== DOCUMENT EXCERPT ==
+++

What 78% of working women really want?

by Nikki Temkin
Working women. Celebrate the strength and resilience of working mothers
Reading Time: 3 minutes

RecruitMyMom recently released the 2024 Working Womens’ Report and it held some fascinating insights. BYY offers some of the report’s fascinating findings, whether you’re an employer or an employee.

Key insights on working women :

  • Career aspirations: 78% of working women express a desire to advance in their careers. Lack of internal opportunities, lack of mentorship and networking and pay discrimination emerge as the primary hurdles to career progression.
  • Job application priorities: when women apply for jobs, salary is the foremost consideration. Plus, specific benefits hold significance, with paid maternity leave surprisingly not ranking high among desired benefits.
  • Flexible work arrangements: 80% of women have dependents and embracing flexible work arrangements aligns with the realities of modern life, contributing to talent retention.
  • Career pauses: 49% of respondents had taken a career pause at least once, emphasising the normalcy of career pauses on a women’s work journey. 49% have had a career pause ranging from motherhood, mental health, retrenchments and further studies. 95% returned to work after the career pause.
  • Work location: 59% of respondents prefer hybrid working arrangements, 33% prefer remote working, and 8% prefer solely in-office work. Younger women with dependants have a marginal preference for remote working, and women in townships have a marginal preference for solely in-office working.

+++

[Word and item position rows]
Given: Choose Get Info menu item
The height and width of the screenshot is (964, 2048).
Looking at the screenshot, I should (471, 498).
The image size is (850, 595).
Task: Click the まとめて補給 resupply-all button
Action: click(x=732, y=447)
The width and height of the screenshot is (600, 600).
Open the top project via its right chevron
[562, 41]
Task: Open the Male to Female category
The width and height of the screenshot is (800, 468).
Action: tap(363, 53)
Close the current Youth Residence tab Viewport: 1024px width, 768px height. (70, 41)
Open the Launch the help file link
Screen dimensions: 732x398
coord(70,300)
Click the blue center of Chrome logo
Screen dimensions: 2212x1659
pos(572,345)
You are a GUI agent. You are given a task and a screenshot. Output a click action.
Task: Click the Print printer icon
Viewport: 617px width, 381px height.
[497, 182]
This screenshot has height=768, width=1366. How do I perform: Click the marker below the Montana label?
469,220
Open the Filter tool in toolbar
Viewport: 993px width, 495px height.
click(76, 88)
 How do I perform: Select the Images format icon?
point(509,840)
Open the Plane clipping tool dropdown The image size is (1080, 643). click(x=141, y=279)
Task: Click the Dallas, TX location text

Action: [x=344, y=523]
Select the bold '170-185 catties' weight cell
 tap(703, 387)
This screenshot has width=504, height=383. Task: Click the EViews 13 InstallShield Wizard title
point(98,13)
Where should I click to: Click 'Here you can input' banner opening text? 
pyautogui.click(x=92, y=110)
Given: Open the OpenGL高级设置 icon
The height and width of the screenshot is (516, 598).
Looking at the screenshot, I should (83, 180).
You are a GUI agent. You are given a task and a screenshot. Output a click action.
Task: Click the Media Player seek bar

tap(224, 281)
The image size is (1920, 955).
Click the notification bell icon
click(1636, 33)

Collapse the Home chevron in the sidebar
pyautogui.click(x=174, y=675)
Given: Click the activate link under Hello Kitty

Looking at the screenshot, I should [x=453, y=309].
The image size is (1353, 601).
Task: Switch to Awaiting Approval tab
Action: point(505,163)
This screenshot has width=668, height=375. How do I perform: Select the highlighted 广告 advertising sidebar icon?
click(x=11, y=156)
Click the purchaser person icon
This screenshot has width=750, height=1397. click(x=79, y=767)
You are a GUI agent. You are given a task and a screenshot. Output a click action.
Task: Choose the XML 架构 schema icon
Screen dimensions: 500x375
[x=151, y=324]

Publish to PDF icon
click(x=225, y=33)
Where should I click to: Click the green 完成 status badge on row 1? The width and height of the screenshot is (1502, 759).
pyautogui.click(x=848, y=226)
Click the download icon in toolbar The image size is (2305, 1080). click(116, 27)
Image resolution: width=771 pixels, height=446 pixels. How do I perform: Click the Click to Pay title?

+++

== TO DO ==
**a.** Condense the "Career aspirations" paragraph of the article on working women into a single shorter sentence that keeps its main facts.
**b.** Please quote the article on working women starting at "by Nikki Temkin" and ending at "or an employee.".
These rows were taken from a different source.

== RESULTS ==
**a.** 78% of working women want to advance in their careers, and the main obstacles are a lack of internal opportunities, a lack of mentorship and networking, and pay discrimination.

**b.**
by Nikki Temkin
Working women. Celebrate the strength and resilience of working mothers
Reading Time: 3 minutes

RecruitMyMom recently released the 2024 Working Womens’ Report and it held some fascinating insights. BYY offers some of the report’s fascinating findings, whether you’re an employer or an employee.